• _EXERCISE AIM_: Please print each record that follows precisely as it appears.

(Stored dataset items)
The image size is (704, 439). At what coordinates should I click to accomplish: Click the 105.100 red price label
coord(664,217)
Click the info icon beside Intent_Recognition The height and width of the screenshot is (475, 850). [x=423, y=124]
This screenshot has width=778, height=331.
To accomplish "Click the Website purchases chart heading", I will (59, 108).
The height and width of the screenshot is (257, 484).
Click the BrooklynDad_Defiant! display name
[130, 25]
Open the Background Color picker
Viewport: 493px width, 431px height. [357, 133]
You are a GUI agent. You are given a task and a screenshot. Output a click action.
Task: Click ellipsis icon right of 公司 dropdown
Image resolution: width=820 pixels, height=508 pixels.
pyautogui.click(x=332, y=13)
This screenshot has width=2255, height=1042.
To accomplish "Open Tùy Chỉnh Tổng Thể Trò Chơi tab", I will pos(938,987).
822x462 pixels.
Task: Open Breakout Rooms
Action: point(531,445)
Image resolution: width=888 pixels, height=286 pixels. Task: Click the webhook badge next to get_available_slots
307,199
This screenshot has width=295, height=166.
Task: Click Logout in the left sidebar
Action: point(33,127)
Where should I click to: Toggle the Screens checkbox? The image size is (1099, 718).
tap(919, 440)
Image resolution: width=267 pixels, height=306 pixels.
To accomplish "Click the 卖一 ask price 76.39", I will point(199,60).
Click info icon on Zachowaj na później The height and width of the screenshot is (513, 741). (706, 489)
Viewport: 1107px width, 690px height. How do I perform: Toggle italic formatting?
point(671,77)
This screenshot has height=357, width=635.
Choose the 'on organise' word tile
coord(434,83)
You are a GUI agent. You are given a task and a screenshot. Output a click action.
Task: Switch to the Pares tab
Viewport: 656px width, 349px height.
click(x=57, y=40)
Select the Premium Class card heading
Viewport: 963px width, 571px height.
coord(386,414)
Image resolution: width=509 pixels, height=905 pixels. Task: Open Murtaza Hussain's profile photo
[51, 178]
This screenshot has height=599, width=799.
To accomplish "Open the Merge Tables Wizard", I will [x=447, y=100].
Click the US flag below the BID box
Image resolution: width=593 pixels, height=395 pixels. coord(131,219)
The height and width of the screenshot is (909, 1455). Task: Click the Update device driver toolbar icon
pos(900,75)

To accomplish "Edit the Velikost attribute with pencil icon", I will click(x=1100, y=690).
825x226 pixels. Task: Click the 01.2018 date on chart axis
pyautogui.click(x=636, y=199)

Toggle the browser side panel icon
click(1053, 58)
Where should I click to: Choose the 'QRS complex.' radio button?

• _SOLUTION FOR THIS TASK_:
The image size is (704, 439). At what coordinates should I click to accomplish: Click the 105.100 red price label
coord(664,217)
Click the info icon beside Intent_Recognition The height and width of the screenshot is (475, 850). [x=423, y=124]
This screenshot has width=778, height=331.
To accomplish "Click the Website purchases chart heading", I will (59, 108).
The height and width of the screenshot is (257, 484).
Click the BrooklynDad_Defiant! display name
[130, 25]
Open the Background Color picker
Viewport: 493px width, 431px height. [357, 133]
You are a GUI agent. You are given a task and a screenshot. Output a click action.
Task: Click ellipsis icon right of 公司 dropdown
Image resolution: width=820 pixels, height=508 pixels.
pyautogui.click(x=332, y=13)
This screenshot has width=2255, height=1042.
To accomplish "Open Tùy Chỉnh Tổng Thể Trò Chơi tab", I will pos(938,987).
822x462 pixels.
Task: Open Breakout Rooms
Action: point(531,445)
Image resolution: width=888 pixels, height=286 pixels. Task: Click the webhook badge next to get_available_slots
307,199
This screenshot has width=295, height=166.
Task: Click Logout in the left sidebar
Action: point(33,127)
Where should I click to: Toggle the Screens checkbox? The image size is (1099, 718).
tap(919, 440)
Image resolution: width=267 pixels, height=306 pixels.
To accomplish "Click the 卖一 ask price 76.39", I will point(199,60).
Click info icon on Zachowaj na później The height and width of the screenshot is (513, 741). (706, 489)
Viewport: 1107px width, 690px height. How do I perform: Toggle italic formatting?
point(671,77)
This screenshot has height=357, width=635.
Choose the 'on organise' word tile
coord(434,83)
You are a GUI agent. You are given a task and a screenshot. Output a click action.
Task: Switch to the Pares tab
Viewport: 656px width, 349px height.
click(x=57, y=40)
Select the Premium Class card heading
Viewport: 963px width, 571px height.
coord(386,414)
Image resolution: width=509 pixels, height=905 pixels. Task: Open Murtaza Hussain's profile photo
[51, 178]
This screenshot has height=599, width=799.
To accomplish "Open the Merge Tables Wizard", I will [x=447, y=100].
Click the US flag below the BID box
Image resolution: width=593 pixels, height=395 pixels. coord(131,219)
The height and width of the screenshot is (909, 1455). Task: Click the Update device driver toolbar icon
pos(900,75)

To accomplish "Edit the Velikost attribute with pencil icon", I will click(x=1100, y=690).
825x226 pixels. Task: Click the 01.2018 date on chart axis
pyautogui.click(x=636, y=199)

Toggle the browser side panel icon
click(1053, 58)
Where should I click to: Choose the 'QRS complex.' radio button?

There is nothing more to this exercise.